L’incompréhension demeure totale entre le milieu culturel et la ministre du Patrimoine canadien, Mélanie Joly, depuis que celle-ci a déposé sa politique culturelle.
Une rencontre entre la ministre et des membres de l’industrie, dans les bureaux de l’Union des artistes (UDA), hier à Montréal, a démontré le fossé qui sépare Mme Joly du milieu, qui lui reproche d’avoir accordé un traitement de faveur à Netflix au détriment des entreprises culturelles canadiennes.
La présidente de l’Union des artistes, Sophie Prégent, estime que la position de la ministre devient de plus en plus difficile à défendre et que celle-ci a mal évalué les conséquences de sa politique, et particulièrement de l’entente entre son gouvernement et le géant Netflix.
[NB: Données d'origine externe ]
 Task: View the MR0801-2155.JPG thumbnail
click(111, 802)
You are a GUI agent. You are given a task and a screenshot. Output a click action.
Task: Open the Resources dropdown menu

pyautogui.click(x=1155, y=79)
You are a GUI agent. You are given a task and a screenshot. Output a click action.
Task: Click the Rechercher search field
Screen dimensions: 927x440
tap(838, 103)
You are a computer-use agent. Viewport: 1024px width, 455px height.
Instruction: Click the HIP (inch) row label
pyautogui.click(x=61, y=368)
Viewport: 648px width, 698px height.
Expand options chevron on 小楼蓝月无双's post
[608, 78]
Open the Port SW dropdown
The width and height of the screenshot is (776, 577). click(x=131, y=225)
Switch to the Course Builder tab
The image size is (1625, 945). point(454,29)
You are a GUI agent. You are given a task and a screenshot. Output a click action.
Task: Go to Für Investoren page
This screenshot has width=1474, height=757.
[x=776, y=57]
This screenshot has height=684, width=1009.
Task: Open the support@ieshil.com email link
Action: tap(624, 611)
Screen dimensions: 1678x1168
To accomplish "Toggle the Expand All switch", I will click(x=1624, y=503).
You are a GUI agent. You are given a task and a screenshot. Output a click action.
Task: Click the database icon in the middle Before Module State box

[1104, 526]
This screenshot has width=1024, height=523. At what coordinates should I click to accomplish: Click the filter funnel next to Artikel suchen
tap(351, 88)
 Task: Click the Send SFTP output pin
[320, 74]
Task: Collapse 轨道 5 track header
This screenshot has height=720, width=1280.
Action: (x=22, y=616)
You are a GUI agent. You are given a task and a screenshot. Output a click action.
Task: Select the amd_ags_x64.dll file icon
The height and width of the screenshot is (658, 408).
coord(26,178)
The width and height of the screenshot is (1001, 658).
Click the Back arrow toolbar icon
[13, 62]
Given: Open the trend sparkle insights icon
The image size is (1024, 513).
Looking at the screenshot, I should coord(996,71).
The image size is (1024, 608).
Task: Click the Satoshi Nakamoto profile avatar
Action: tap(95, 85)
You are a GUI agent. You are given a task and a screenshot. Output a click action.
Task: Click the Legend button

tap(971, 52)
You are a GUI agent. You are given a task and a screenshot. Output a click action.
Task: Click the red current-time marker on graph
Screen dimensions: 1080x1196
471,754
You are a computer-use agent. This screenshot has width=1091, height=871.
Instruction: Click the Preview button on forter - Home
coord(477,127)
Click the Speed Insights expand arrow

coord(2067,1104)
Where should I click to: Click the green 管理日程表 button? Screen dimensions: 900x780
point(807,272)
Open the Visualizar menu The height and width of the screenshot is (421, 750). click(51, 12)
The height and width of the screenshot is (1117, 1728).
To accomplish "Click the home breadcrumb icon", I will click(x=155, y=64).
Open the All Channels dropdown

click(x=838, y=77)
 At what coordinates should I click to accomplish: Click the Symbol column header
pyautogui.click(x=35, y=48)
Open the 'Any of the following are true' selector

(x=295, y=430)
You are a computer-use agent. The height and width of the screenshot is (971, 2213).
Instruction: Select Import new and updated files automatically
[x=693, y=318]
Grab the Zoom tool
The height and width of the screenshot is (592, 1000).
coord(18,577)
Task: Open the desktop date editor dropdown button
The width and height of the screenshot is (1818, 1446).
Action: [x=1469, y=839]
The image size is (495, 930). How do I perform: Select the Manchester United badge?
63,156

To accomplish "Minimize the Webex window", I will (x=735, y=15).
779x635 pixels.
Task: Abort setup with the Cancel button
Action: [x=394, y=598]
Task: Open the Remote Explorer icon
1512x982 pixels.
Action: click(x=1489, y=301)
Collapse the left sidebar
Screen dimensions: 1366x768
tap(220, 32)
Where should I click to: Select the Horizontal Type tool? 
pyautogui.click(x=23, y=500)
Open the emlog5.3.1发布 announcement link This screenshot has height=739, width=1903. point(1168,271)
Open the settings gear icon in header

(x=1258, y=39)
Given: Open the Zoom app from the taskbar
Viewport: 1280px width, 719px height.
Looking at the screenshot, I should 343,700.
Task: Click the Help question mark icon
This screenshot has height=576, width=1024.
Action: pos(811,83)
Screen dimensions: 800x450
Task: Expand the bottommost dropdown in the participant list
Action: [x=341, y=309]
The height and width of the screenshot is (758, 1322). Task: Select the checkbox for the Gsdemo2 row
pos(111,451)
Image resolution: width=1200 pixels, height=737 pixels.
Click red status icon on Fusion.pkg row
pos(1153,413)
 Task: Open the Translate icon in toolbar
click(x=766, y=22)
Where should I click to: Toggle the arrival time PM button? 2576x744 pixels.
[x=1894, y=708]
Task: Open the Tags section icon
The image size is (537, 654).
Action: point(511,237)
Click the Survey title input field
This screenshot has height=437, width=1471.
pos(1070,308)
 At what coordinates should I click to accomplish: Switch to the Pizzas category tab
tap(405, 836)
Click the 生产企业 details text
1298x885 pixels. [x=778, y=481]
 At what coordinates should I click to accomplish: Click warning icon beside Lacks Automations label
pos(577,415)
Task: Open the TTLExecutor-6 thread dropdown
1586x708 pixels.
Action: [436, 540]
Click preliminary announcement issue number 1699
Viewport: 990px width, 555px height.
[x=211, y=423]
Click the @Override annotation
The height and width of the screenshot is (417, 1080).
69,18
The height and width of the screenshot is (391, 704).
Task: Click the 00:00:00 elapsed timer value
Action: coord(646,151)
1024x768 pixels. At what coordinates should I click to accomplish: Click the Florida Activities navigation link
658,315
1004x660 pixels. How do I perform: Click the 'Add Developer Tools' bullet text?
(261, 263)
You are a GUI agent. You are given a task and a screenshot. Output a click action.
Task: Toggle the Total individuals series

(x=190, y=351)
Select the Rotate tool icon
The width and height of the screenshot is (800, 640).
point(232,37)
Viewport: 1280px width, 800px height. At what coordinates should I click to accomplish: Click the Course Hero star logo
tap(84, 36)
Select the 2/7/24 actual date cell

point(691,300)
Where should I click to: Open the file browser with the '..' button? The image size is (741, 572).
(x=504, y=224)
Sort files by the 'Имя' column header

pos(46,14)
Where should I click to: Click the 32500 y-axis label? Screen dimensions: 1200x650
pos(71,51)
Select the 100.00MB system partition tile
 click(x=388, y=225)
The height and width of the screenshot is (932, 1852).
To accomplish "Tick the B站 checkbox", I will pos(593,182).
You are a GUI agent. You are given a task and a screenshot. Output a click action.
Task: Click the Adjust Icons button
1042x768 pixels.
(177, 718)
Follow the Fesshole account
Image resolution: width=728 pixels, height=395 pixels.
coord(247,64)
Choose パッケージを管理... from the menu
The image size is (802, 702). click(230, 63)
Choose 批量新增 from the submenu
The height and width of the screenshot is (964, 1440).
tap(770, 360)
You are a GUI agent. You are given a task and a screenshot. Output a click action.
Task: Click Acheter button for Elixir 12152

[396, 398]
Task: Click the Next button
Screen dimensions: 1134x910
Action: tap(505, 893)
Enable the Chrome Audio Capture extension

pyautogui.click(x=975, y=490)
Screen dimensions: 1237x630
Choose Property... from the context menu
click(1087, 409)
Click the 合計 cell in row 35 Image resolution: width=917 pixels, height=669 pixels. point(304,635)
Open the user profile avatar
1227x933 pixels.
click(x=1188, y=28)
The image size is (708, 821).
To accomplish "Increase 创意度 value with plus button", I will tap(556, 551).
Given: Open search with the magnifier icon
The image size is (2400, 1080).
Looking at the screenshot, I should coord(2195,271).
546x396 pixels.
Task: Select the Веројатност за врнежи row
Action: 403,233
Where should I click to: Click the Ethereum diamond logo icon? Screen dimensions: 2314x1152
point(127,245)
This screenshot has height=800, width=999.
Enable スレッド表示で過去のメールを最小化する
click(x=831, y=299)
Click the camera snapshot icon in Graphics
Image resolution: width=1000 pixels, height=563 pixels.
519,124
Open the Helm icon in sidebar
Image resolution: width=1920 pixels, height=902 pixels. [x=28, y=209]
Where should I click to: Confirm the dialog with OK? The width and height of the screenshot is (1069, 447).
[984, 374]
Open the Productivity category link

« Peut-être qu’elle a sous-estimé la fureur du métier, du terrain. Je pense qu’elle ne l’a pas vue venir », a déclaré Mme Prégent à la sortie de la rencontre.
« Je pense qu’elle pensait vraiment que l’entente Netflix était pour nous une forme d’accalmie alors que c’est le contraire : le feu a pris partout de toutes parts. »
— Sophie Prégent
Mme Prégent a reproché à la ministre le côté vague de ses intentions et promis de continuer de s’opposer à l’entente avec Netflix et à toute autre entente du genre avec d’autres géants du web.
« De la part de Mme Joly, il n’y a rien de clair ; nous, nos demandes vont se préciser de plus en plus », a-t-elle promis.
L’UDA entend parallèlement s’attaquer aux aspects législatifs et réglementaires de façon à assurer la pérennité de la production culturelle et estime qu’il faudra, pour y arriver, se tourner du côté des fournisseurs d’accès internet s’il est impossible d’intervenir.
« La bataille va être là, a tranché Mme Prégent. Ultimement, si on n’a pas la législation pour agir sur les Netflix de ce monde, montons un peu plus haut et allons voir les fournisseurs d’accès internet. »
La ministre dit « entendre » les inquiétudes
La ministre Joly, pour sa part, a dit « entendre » les inquiétudes du milieu au sujet de Netflix, mais s’est immédiatement réfugiée derrière le discours qu’elle a adopté depuis la présentation de sa politique culturelle, la semaine dernière.
« L’enjeu n’est pas là ; l’enjeu, c’est comment on peut travailler ensemble pour se doter des outils pour protéger notre culture sur l’internet. »
— Mélanie Joly, à l’issue de la rencontre
Bien que Netflix soit soumis aux diverses taxations de la plupart des pays dans le monde, Mme Joly persiste à se défendre de lui avoir octroyé un statut privilégié par rapport aux autres fournisseurs canadiens semblables tels Tou.tv ou Illico, en l’exemptant de la TPS.
« Premièrement, je n’ai pas négocié de congé fiscal avec Netflix, a-t-elle répété. Deuxièmement, je n’ai pas négociée quelconque forme d’interventionnisme, donc je n’ai pas dit qu’on ne ferait aucune loi pour protéger les différents géants du web. »
Mme Joly a de nouveau insisté sur l’engagement de Netflix d’investir 500 millions de dollars sur cinq ans dans la production canadienne, affirmant qu’elle avait le pouvoir de contraindre l’entreprise américaine si celle-ci ne se conformait pas à l’entente.
La ministre a également beaucoup insisté sur l’importance du Conseil de la radiodiffusion et des télécommunications canadiennes (CRTC), de qui elle attend un rapport sur « les nouveaux modèles d’affaires à l’ère du web » et, surtout, « quels sont les joueurs qui devraient contribuer » pour assurer la pérennité du système.